# Bob, The Donk <3



## LindaL (Oct 15, 2011)

A friend of ours wanted to re-home her Donkey, Bob, so we adopted him. He has been at another friend's farm til we got settled in here at our new place, but he came home today and is such a friendly guy! He is settling in great! We have never owned a Donkey before, so any information about their "needs" would be great! He is a bit overweight, but has lost weight in the last month so we want to find the best feed for him. The woman who was caring for him was feeding Triple Crown Lite, but I am not sure they carry that anywhere close by.

Bob is a "B" sized Mini Donkey...probably around 37-38".


----------



## Jill (Oct 15, 2011)

Omg so cute!!!


----------



## Ashley (Oct 15, 2011)

Can see the pics.
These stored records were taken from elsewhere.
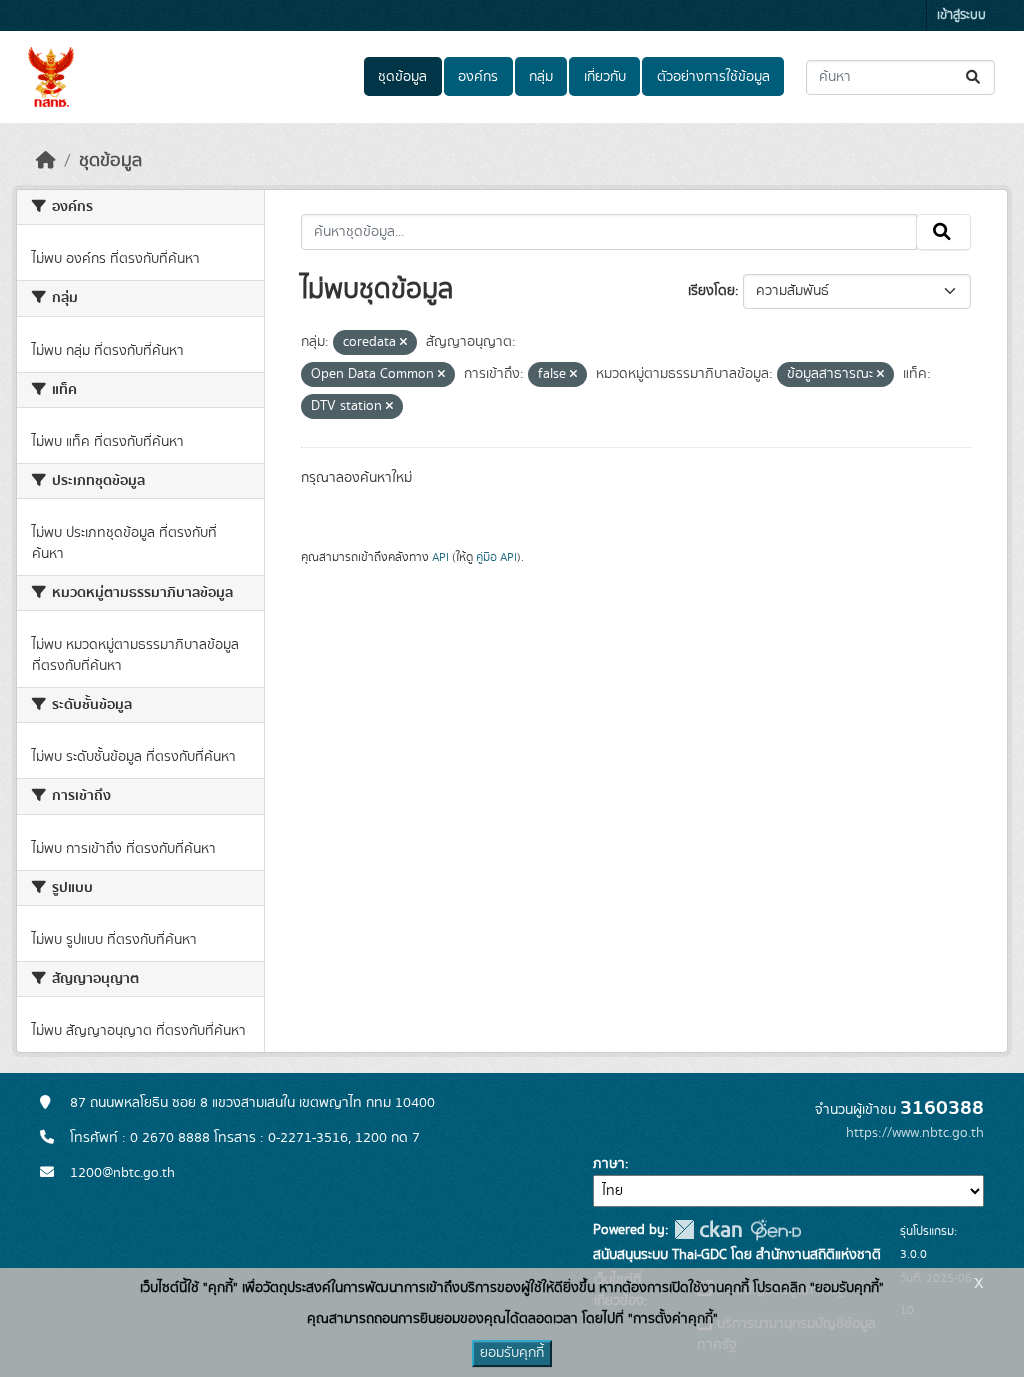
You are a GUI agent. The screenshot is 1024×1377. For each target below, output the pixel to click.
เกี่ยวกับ (605, 77)
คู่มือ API (496, 557)
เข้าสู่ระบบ (961, 15)
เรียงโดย (711, 291)
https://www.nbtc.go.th (915, 1133)
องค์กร (478, 77)
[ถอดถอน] (403, 343)
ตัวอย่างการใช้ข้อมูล (713, 77)
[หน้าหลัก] (46, 161)
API (440, 557)
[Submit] (974, 77)
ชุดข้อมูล (402, 77)
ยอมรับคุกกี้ (512, 1353)
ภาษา (609, 1164)
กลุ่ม (541, 77)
However, if you dont need to feed him grain I wouldnt. If you do feed him something light. Donks get fat really easy. They also get their feet trimmed different then a horse so make sure who ever does his feet does them like a donkey should be done.


----------



## Eagle (Oct 24, 2011)

Bob



what a wonderful name for such a cute boy


----------



## Helicopter (Oct 25, 2011)

Ditto what Ashley said. No grain unless absolutely necessary and no pellets. Donkeys need pasture, hay and straw to while away the hours and a mineral supplement. A simple, simple diet is best for donkeys. If he looks a bit thin just up his hay.

You don't want a fat donkey. Not only is it dangerous for the donkey it is seriously UGLY.


----------



## Deb O. (Oct 29, 2011)

Helicopter said:


> Ditto what Ashley said. No grain unless absolutely necessary and no pellets. Donkeys need pasture, hay and straw to while away the hours and a mineral supplement. A simple, simple diet is best for donkeys. If he looks a bit thin just up his hay.
> 
> Thats basically what we've done for Bob. He's on strictly pasture with Orchard hay in the evening and less then a half cup rolled oats to eat is sand clear and vitamin supplement with. Hopefully he starts to slim down soon. Though I haven't seen too much change as of yet.


----------



## chandab (Oct 31, 2011)

Here's a link to Meredith Hodges donkey and mule website: http://luckythreeranch.com/website/ I think I saw her feed recommendations under her forum section, oops, guess its the "Ask Meredith" section, and perhaps elsewhere.


----------



## LindaL (Nov 7, 2011)

Bob is looking a little better than he did when we first brought him home. He just gets hay (now he is on Tifton 44) with just a handful of oats that we mix with his vitamins and psyllium, just so he doesnt feel "left out" when we feed the rest of the herd their oats/enrich 32/vitamins/psyllium.

He totally fits his name. too...


----------